Handsome large white bird with a yellowish crest which it can raise at will. Some yellow under wings and tail. Yellow marks on cheeks over earhole areas. The bill, eyes and legs are black. About 20" tall.
GEOGRAPHICAL RANGE AND HABITAT:
New Guinea, Aru Islands, Northern and Eastern Australia and Tasmania. Found in forests and savannas. Often forages around farmlands.
Omnivorous. Seeds, fruit, nuts, flowers, leaves, insects and larvae.
LIFE CYCLE/SOCIAL STRUCTURE:
A noisy, gregarious bird. During the breeding season, they move in pairs or family groups; the rest of the year, they move in flocks. They feed in the open during the day with sentries posted in trees. At night they return to an habitual roosting site, usually along a watercourse. Nests are built in holes in trees or cliff sides. Clutch size is 2 to 3. Both parents incubate the eggs for 30 days. Young remain in the nest for 6 to 9 weeks. Life span is 80 years.
Flight is a series of rapid, shallow wing beats interspersed with gliding. Feathers are cleaned and kept white by crushing down feathers to powder and distributing it throughout the feathers. Beak is kept in trim by attacking wood.
This is a very noisy bird. Its call can be heard for great distances. The crest is raised as a mating display, in aggression and as a bluff.

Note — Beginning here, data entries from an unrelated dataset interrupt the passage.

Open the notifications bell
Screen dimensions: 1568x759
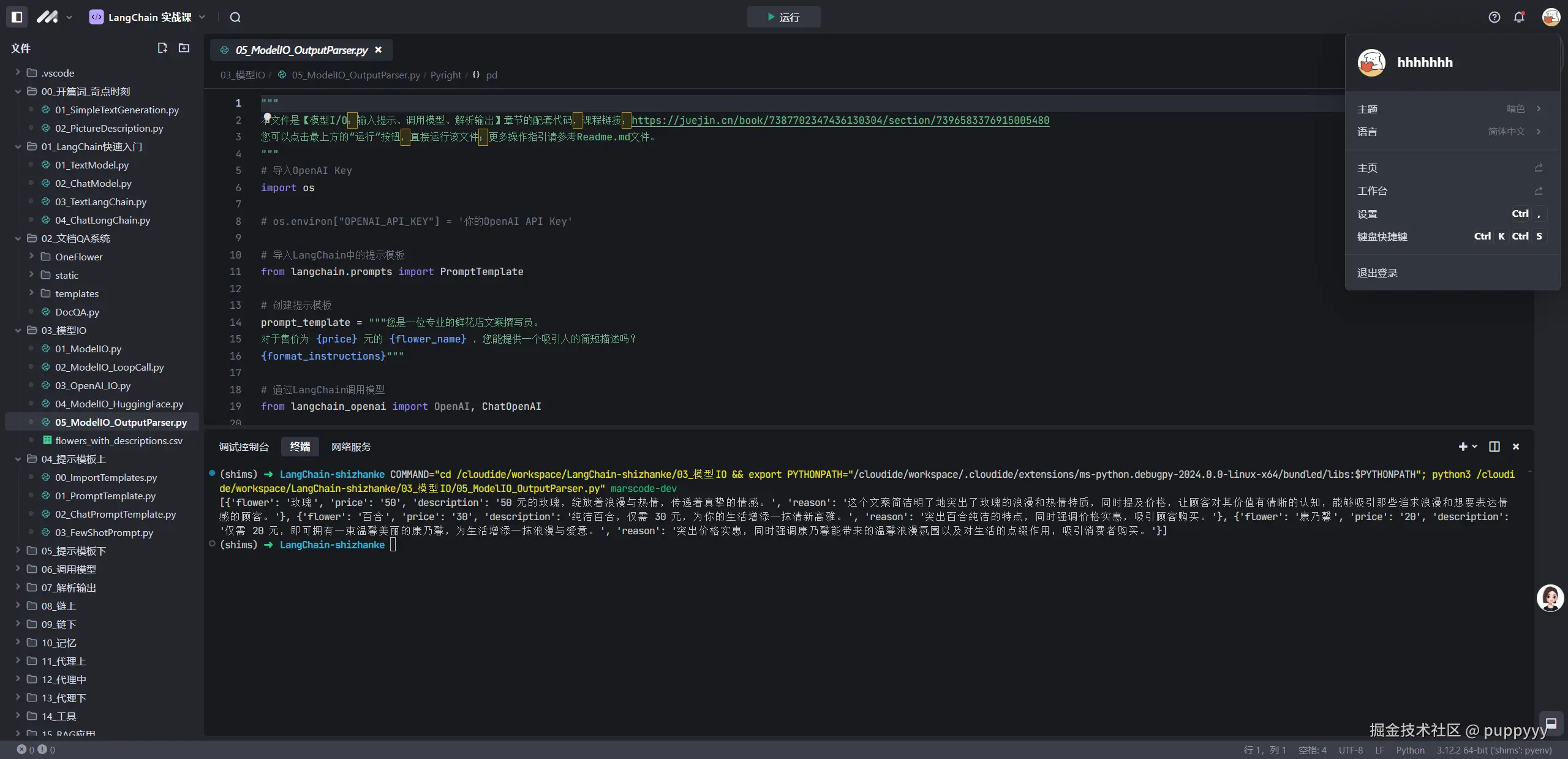point(1519,17)
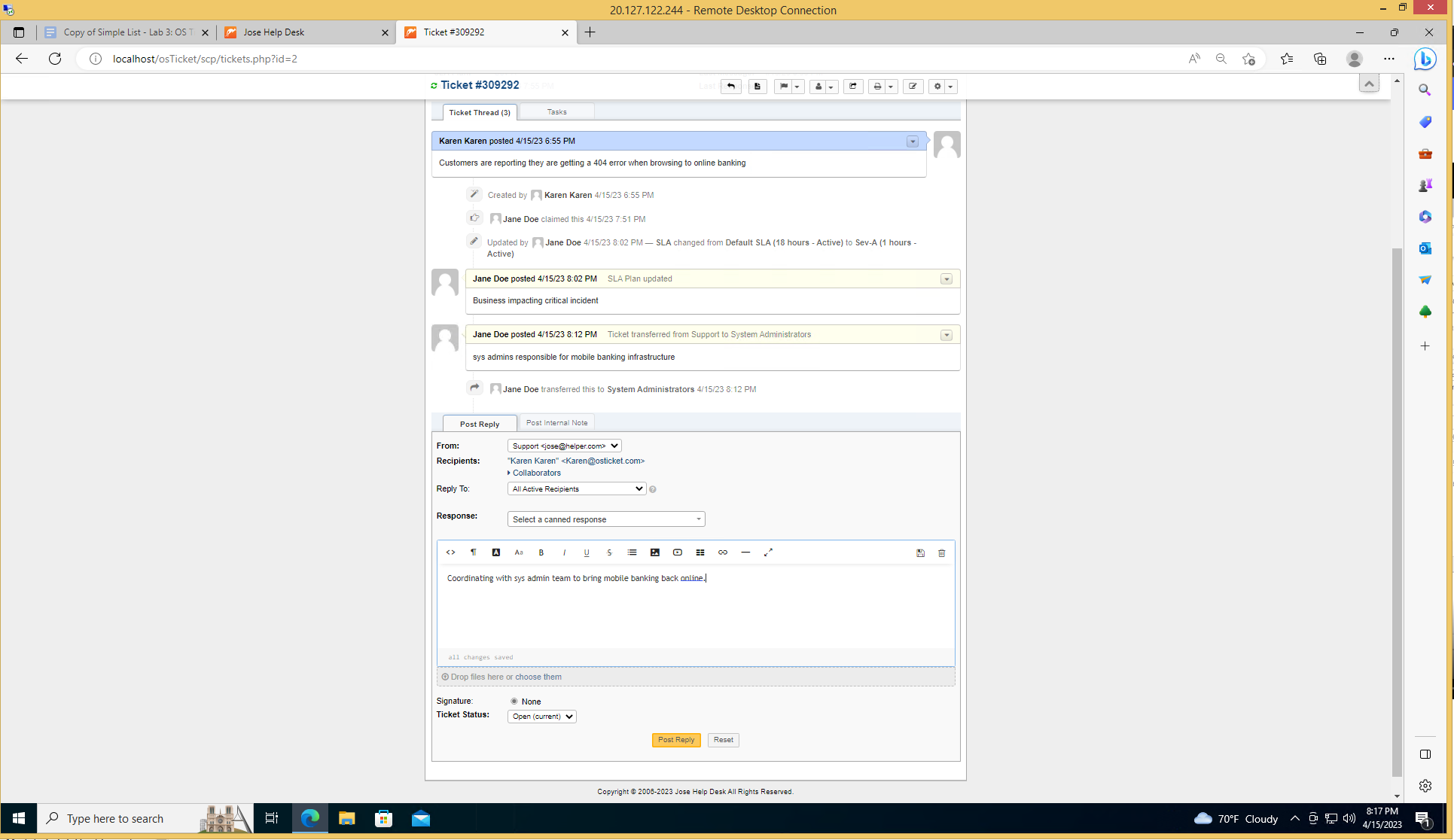Screen dimensions: 1454x840
Task: Insert a hyperlink in the reply editor
Action: pos(722,552)
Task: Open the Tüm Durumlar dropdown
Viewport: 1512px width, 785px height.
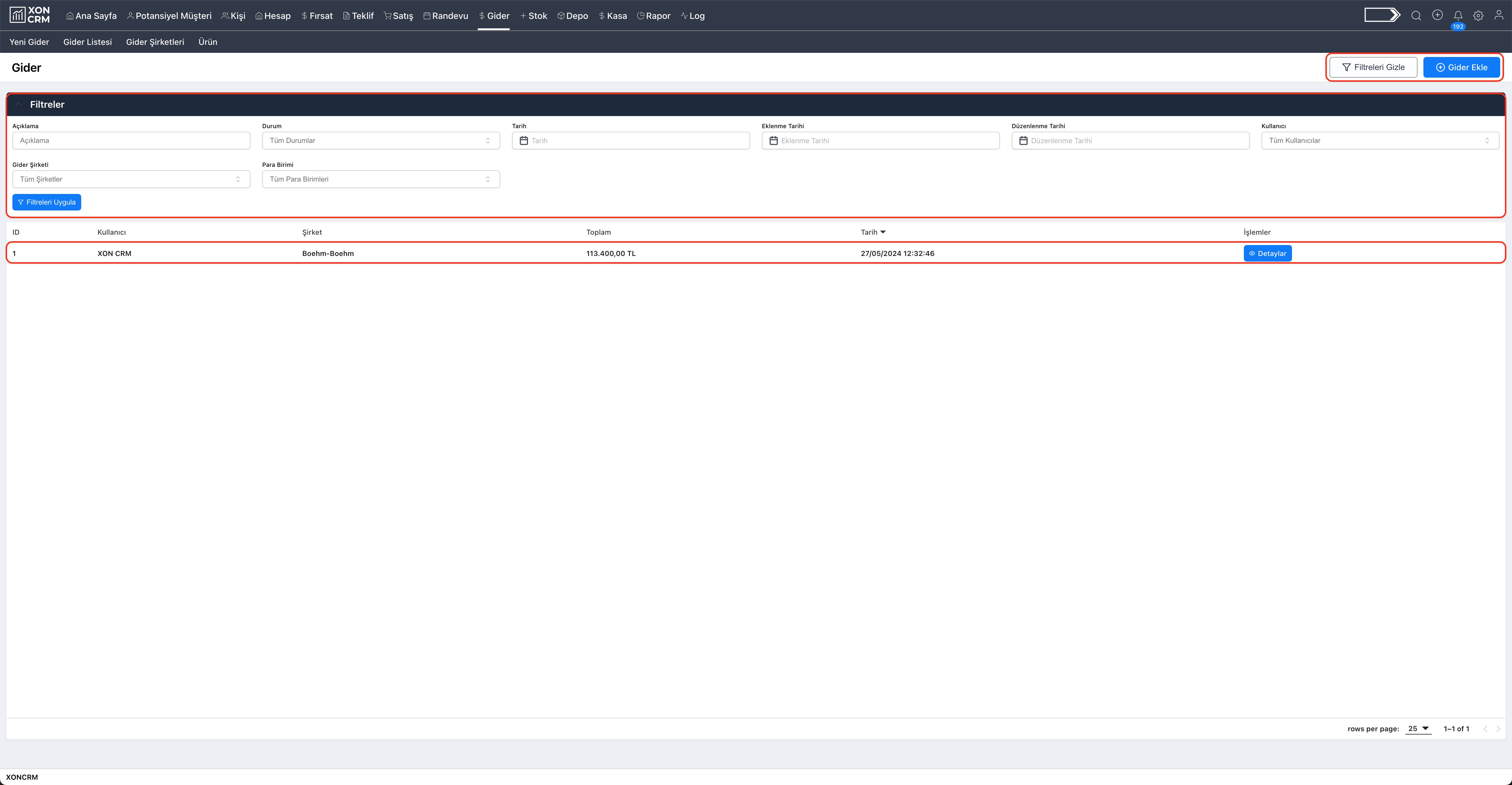Action: 380,141
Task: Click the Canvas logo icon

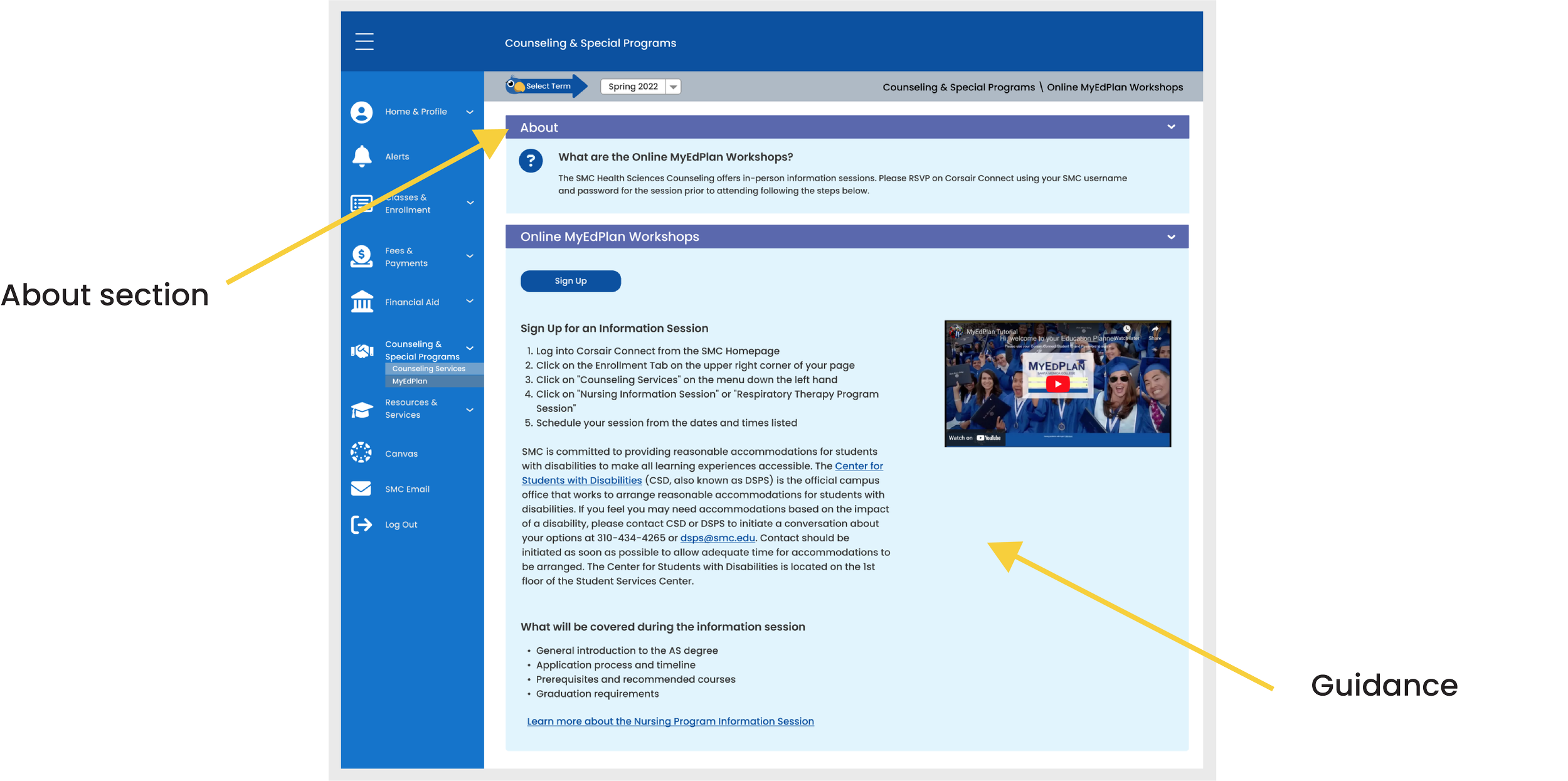Action: click(x=361, y=452)
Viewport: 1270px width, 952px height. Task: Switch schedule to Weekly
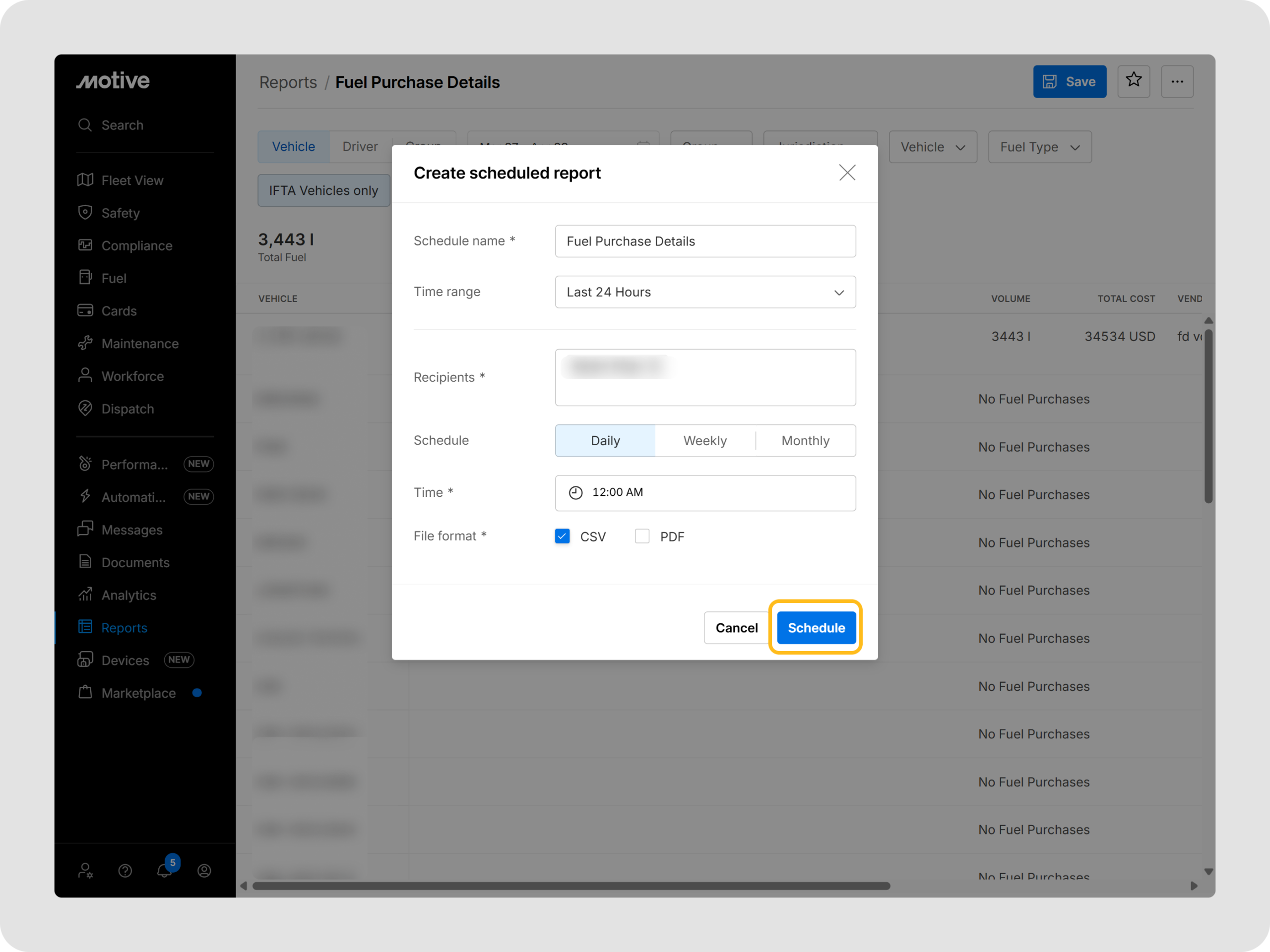pos(704,440)
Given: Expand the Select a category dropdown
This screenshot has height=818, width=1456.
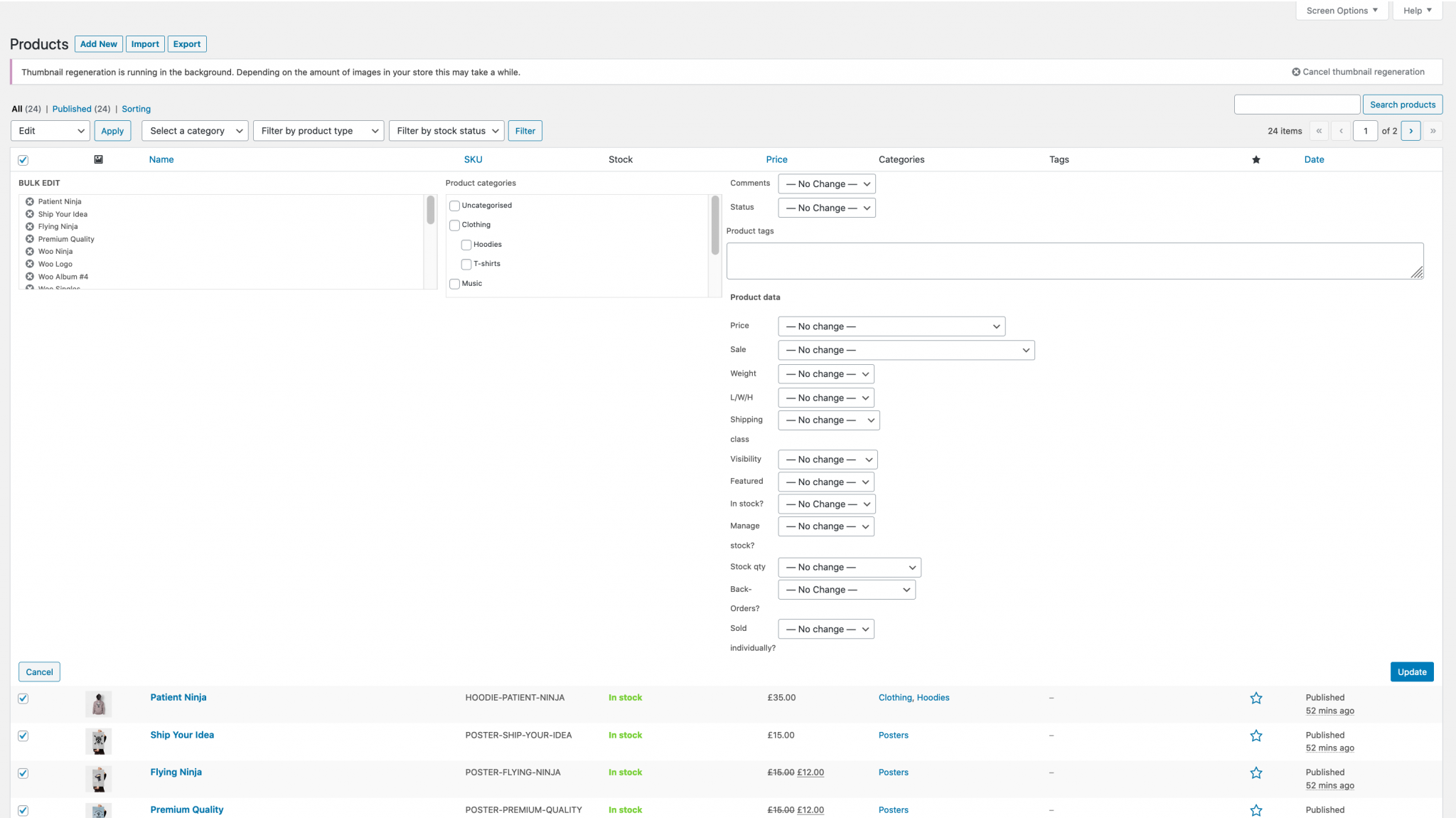Looking at the screenshot, I should [194, 131].
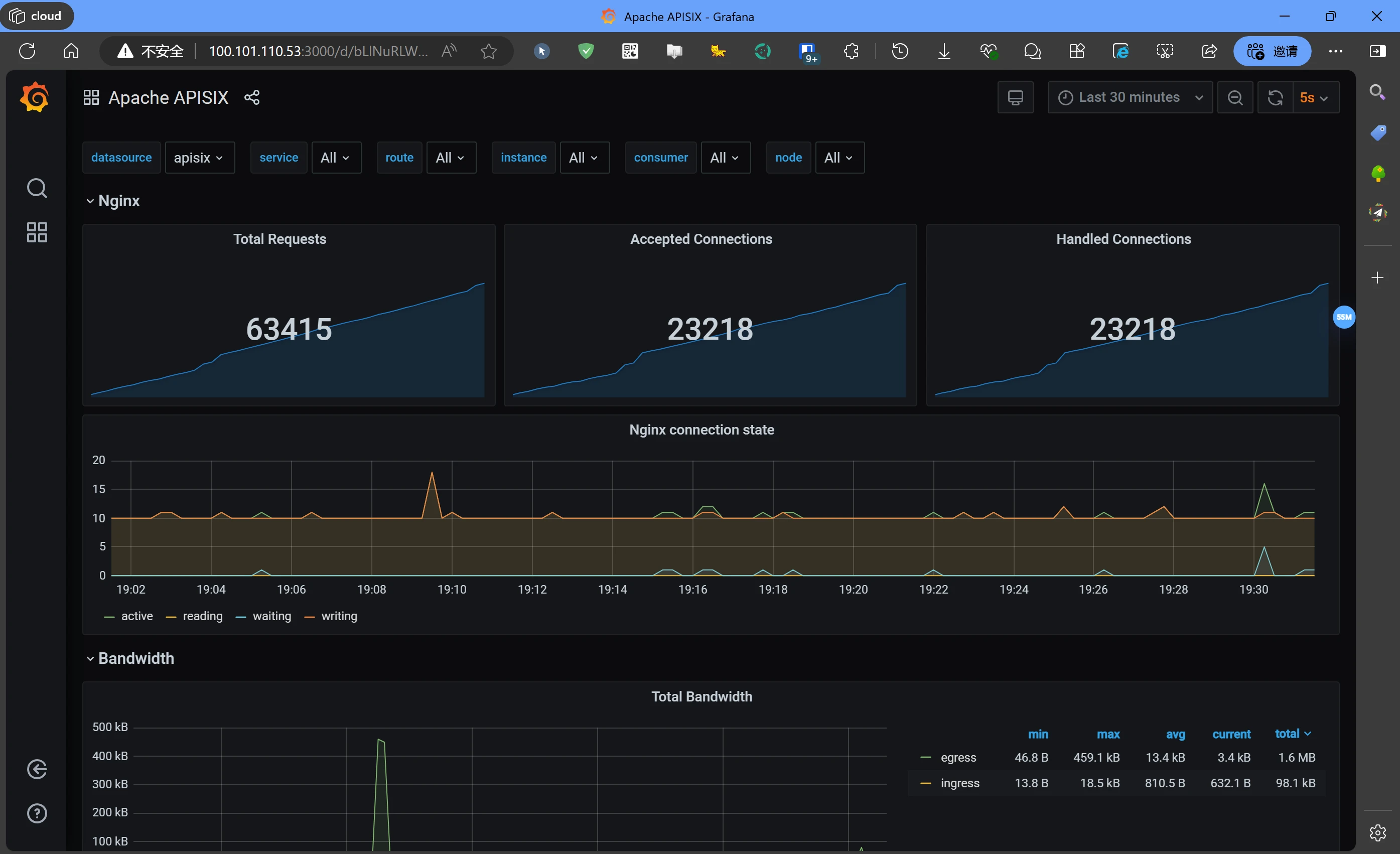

The Sulphur-crested Cockatoo is part of our education animal collection and is not on exhibit.
STATUS IN WILD:
Have become less common, possibly due to the demand for feathers and the pet trade. Although protected in Australia, farmers consider them pests since they eat new grain shoots and damage crops greatly. Some illegal culling is probably done. On Appendix II (threatened) of CITES. Listed as a species of Least Concern by IUCN.